So your first
step should be to identify logical groupings of code that you can
move off into their own functions. Don't worry for now about
refactoring for commonality - just refactor for function size!
<snip>
<--
Thanks Richard, yes I have considered this. However, what is the
overhead of adding a function? I obviously want my bytecode to
execute as efficiently as possible. If every single bytecode
instruction launches a function to perform its role, it's not going to
be so quick is it? That's why one big function monolith. The other
problem with adding functions is it then requires all kinds of
different variables required to keep the engine running to be passed
to the function. I could encapsulate these in one big structure and
pass a single pointer, but then I'm making more data available to each
function than it really needs, this goes against my nature (usually I
only want to pass the data I know the function will need).
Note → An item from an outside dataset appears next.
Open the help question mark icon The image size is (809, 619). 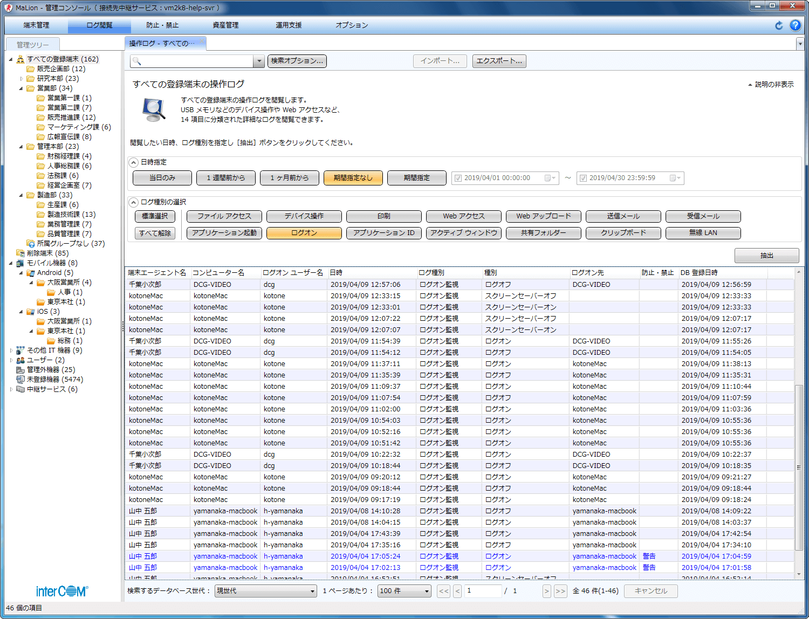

So, functions aside, are there any other suggestions from anyone
else? Speed is of the essence, I don't want to do anything that will
slow it down (execution speed before style, Richard).
-->
with this code, you will not lose much.
noting as how damn near every case is a full block (with variables, if
statements, loops, and such...), the relative cost of adding a function is
trivial.
it can be noted that, on average, if/for/while/... are fairly expensive vs
other operations (whereas your code uses them endlessly).
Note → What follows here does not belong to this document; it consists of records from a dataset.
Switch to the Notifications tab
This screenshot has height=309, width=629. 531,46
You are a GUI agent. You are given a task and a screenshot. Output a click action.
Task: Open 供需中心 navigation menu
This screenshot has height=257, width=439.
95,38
putting state in a big structure:
I, and probably most others I know of, also do this...
other ideas:
don't do high-level opcode decoding for each opcode, or if you really must
have high-level opcode decoding, maybe put it in its own code. this is what
I do for x86 machine code, where 1 piece of code is responsible for decoding
opcodes, and another piece of code for executing them.
so, in this case, I decode opcodes, and then run them through a switch based
on argument configuration (Reg, RM, Imm, RegRM, RMReg, Imm, RegImm, RMImm,
....), and then through another big switch (per-opcode number).
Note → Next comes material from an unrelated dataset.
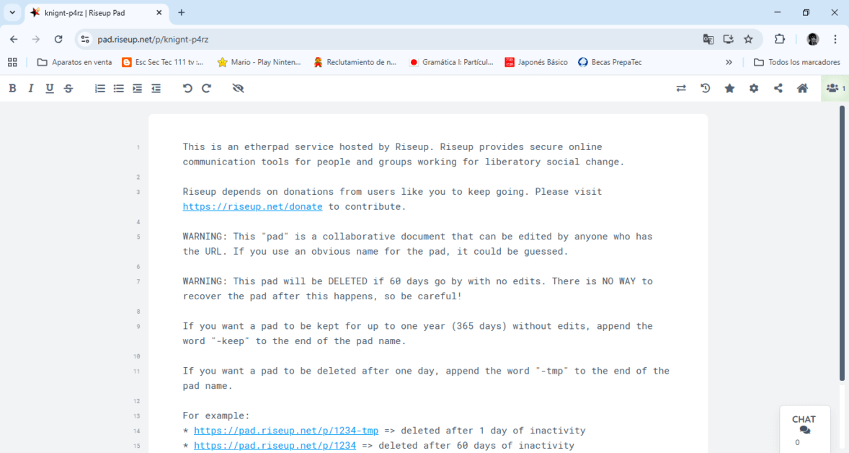Expand the tab search dropdown arrow
The image size is (849, 453).
tap(12, 12)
typically, each of these has its own functions, so the argument
configuration switch calls the function for handling the particular
configuration, which does a big switch for handling the various opcodes.
another route is to make each opcode have fixed-form arguments (sort of like
in the JVM's JBC, MSIL, ...). where, if one has different arguments, they
also have different opcode names and numbers.
another thing:
if possible, try to make operations fairly close to atomic.
if it is an atomic operation, then maybe it goes in the switch;
if it is not (as in, involves a big ugly chunk of logic code), then maybe it
is better served by a function.
FWIW, I handled pretty much the entire integer subset of x86 in around 2
kloc (for the per-instruction code), with about 700 lines going just into
dealing with REP/REPE/REPZ opcode forms (I give them a lot of special
treatment...).
most of the rest is simple operations, although a lot of this function calls
(given x86 has fairly complicated register-handling logic, and the great
terror known as 'eflags' which is awkward to simulate effectively...), so a
lot of code for dealing with registers and eflags is done elsewhere (as well
as the code for managing the virtual address space, which is essentially
independent of the interpreter, mostly so that they don't step on each
other, ...).
it is then about 1.5 kloc for the code to simulate the x87 FPU (including
conversion code, 80-bit float operations being done primarily via integer
math, ...).
granted, there is a 1.2 kloc chunk of code dedicated primarily to
getting/setting registers (various types, sizes, sign vs zero extension,
....).
....
and, in all this, I realize that x86 is very difficult to interpret
efficiently, vs nearly any other bytecode.
most of my bytecodes could be interpreted almost entirely with a big dumb
switch and maybe 1 or 2 statements for each case...
or such...